EXERCISE REQUIREMENTS:
The line holding "Verbandsliga (78, 2459)" is the last one to output; start at the first line of the data, keep every line in between exactly, and leave out pictures.

[Records drawn from a dataset]
==========

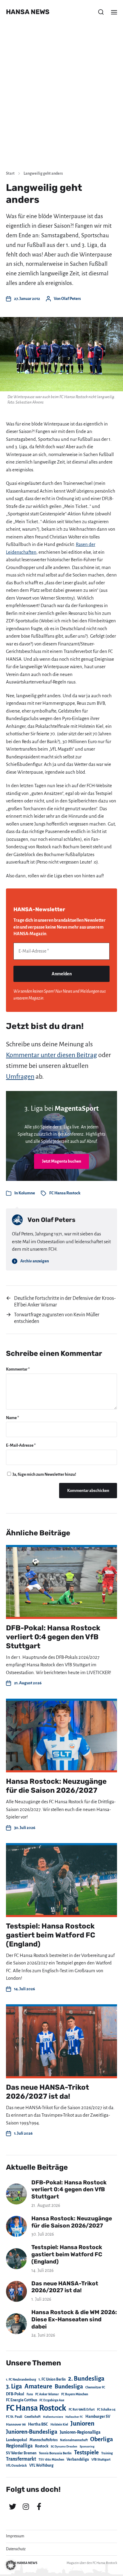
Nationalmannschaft (74, 2440)
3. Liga (14, 2386)
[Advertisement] (61, 100)
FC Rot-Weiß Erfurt (82, 2409)
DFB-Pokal (15, 2394)
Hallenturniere (53, 2416)
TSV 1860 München (51, 2459)
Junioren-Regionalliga (80, 2432)
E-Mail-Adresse (21, 1445)
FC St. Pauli (14, 2416)
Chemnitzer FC (95, 2387)
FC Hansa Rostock (64, 1193)
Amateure (38, 2386)
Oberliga (101, 2439)
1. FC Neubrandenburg (21, 2379)
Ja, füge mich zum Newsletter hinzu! (44, 1474)
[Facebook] (38, 2506)
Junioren (82, 2423)
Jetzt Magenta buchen (61, 1161)
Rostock (41, 2446)
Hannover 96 (16, 2424)
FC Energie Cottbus (21, 2400)
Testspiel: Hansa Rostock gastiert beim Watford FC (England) (50, 1935)
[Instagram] (25, 2506)
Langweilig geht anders (43, 173)
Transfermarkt (21, 2459)
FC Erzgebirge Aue (51, 2400)
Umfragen (20, 1076)
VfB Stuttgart (100, 2459)
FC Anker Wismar (47, 2394)
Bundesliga (69, 2386)
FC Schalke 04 (106, 2409)
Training (107, 2453)
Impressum (15, 2536)
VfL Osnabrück (16, 2465)
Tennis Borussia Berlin (55, 2453)
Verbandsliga (78, 2459)
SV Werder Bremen (21, 2453)
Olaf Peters (71, 298)
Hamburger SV (97, 2416)
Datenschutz (16, 2549)
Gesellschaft (32, 2416)
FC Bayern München (74, 2394)
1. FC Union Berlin (52, 2379)
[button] (101, 12)
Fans (30, 2394)
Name (12, 1417)
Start (10, 173)
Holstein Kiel (59, 2424)
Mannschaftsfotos (44, 2440)
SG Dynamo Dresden (64, 2446)
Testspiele (86, 2453)
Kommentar (18, 1369)
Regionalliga (19, 2445)
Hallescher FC (74, 2416)
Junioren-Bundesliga (31, 2432)
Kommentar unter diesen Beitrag (51, 1055)
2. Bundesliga (86, 2378)
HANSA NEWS (28, 12)
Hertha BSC (38, 2424)
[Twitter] (12, 2506)
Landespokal (16, 2440)
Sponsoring (87, 2446)
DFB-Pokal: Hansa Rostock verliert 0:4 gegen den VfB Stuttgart (53, 1637)
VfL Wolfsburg (41, 2465)
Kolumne (27, 1193)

==========

ANSWER FOR THE TASK:
Nationalmannschaft (74, 2440)
3. Liga (14, 2386)
[Advertisement] (61, 100)
FC Rot-Weiß Erfurt (82, 2409)
DFB-Pokal (15, 2394)
Hallenturniere (53, 2416)
TSV 1860 München (51, 2459)
Junioren-Regionalliga (80, 2432)
E-Mail-Adresse (21, 1445)
FC St. Pauli (14, 2416)
Chemnitzer FC (95, 2387)
FC Hansa Rostock (64, 1193)
Amateure (38, 2386)
Oberliga (101, 2439)
1. FC Neubrandenburg (21, 2379)
Ja, füge mich zum Newsletter hinzu! (44, 1474)
[Facebook] (38, 2506)
Junioren (82, 2423)
Jetzt Magenta buchen (61, 1161)
Rostock (41, 2446)
Hannover 96 (16, 2424)
FC Energie Cottbus (21, 2400)
Testspiel: Hansa Rostock gastiert beim Watford FC (England) (50, 1935)
[Instagram] (25, 2506)
Langweilig geht anders (43, 173)
Transfermarkt (21, 2459)
FC Erzgebirge Aue (51, 2400)
Umfragen (20, 1076)
VfB Stuttgart (100, 2459)
FC Anker Wismar (47, 2394)
Bundesliga (69, 2386)
FC Schalke 04 (106, 2409)
Training (107, 2453)
Impressum (15, 2536)
VfL Osnabrück (16, 2465)
Tennis Borussia Berlin (55, 2453)
Verbandsliga (78, 2459)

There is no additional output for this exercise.